* **Source extract**
================

TUNA CAPITAL. The results of the 5-day meet are being anticipated even by members of the tuna industry in General Santos City, the country's tuna capital. Photo by Edwin Espejo

MANILA, Philippines – The search for conservation measures is high on the list of the 9th Regular Session of the Western and Central Pacific Fisheries Commission (WCPFC) which opened its annual meeting Saturday, December 1, at the Philippine International Convention Center.

The 5-day meeting will also review the ongoing ban on tuna fishing in 4 pockets of high seas in the Western Pacific region, and will look at possible replacement measures.

In 2008, the 25-country fisheries commission imposed a limited ban on tuna fishing beginning that year — after a steady decline in tuna catch records raised alarms in the highly lucrative and competitive world tuna fishing industry.

The Philippines is a signatory to the Commission.

Fishing ban

In 2009, the WCPFC expanded its conservation measure that included a two-year closure of 4 pockets of high seas in the Pacific Ocean that lie in the path of the highly-migratory tuna and tuna-like species.

The ban took effect the following year but was extended during the belated March 2012 meeting of the Commission.

================

* **Data excerpt**
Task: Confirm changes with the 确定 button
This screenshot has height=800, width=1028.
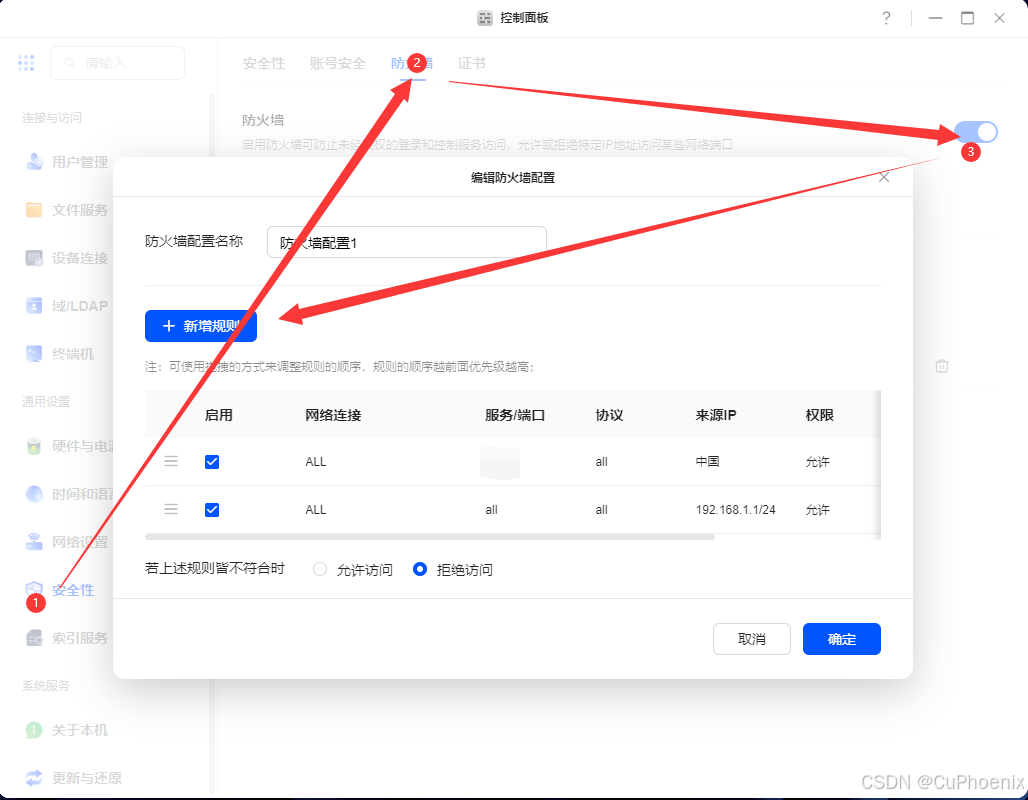Action: pos(841,639)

================

* **Requests**
[A] Answer these from the tuna commission article above:
(i) At what venue did the 9th Regular Session open its annual meeting?
(ii) How many countries make up the fisheries commission?
(iii) At which meeting was the ban on fishing in the 4 high-seas pockets extended?
[B] Carry on the news report about the tuna fisheries commission meeting, picking up after its final sentence.

* **In response**
[A]
(i) The Philippine International Convention Center
(ii) 25
(iii) The belated March 2012 meeting of the Commission

[B]
The WCPFC however granted Philippine tuna fishing vessels exclusive privileges to resume fishing in Pocket 1 after a strong lobby from the Philippine delegation led by Mindanao Development Authority Lualhati Antonino and Bureau of Fisheries and Aquatic Resources director Asis Perez in Guam early this year.

Pocket 1 is an area of about 590,000 square kilometers north of Papua New Guinea and east of southern Indonesia.

The exemption however is limited to 36 Filipino fishing fleets with gross tonnage not exceeding 250 tons of traditional fresh/ice chilled catching vessels.

But as of this writing, only 8 of 36 fishing that were allowed to fish in the area have set sail to the area.

Leading tuna catcher

A source from the Philippine tuna industry based in General Santos City said the rest are eagerly awaiting the result of this week’s WCPFC meeting and want to know if the Philippines will keep its exempt status.

The Philippines is one of the world’s leading tuna catchers as well as producers of canned and processed tuna products.

General Santos City, the country’s acknowledged tuna capital, is home to 6 of the Philippines’ tuna canning plant.

The tuna industry in General Santos City is generating more than US$250 million in export revenues making it the single biggest source of employment and livelihood in the southern port city.

Industry sources said more than 120,000 residents are directly and indirectly dependent on tuna production.

The WCPFC meeting is expected to draw delegates from the Commission’s member countries that also include Australia, China, Canada, the Cook Islands, European Union, Federated States of Micronesia, Fiji, France, Japan, Kiribati, Republic of Korea, Republic of Marshall Islands, Nauru, New Zealand, Niue, Palau, Papua New Guinea, Samoa, Solomon Islands, Chinese Taipei, Tonga, Tuvalu, United States of America, and Vanuatu.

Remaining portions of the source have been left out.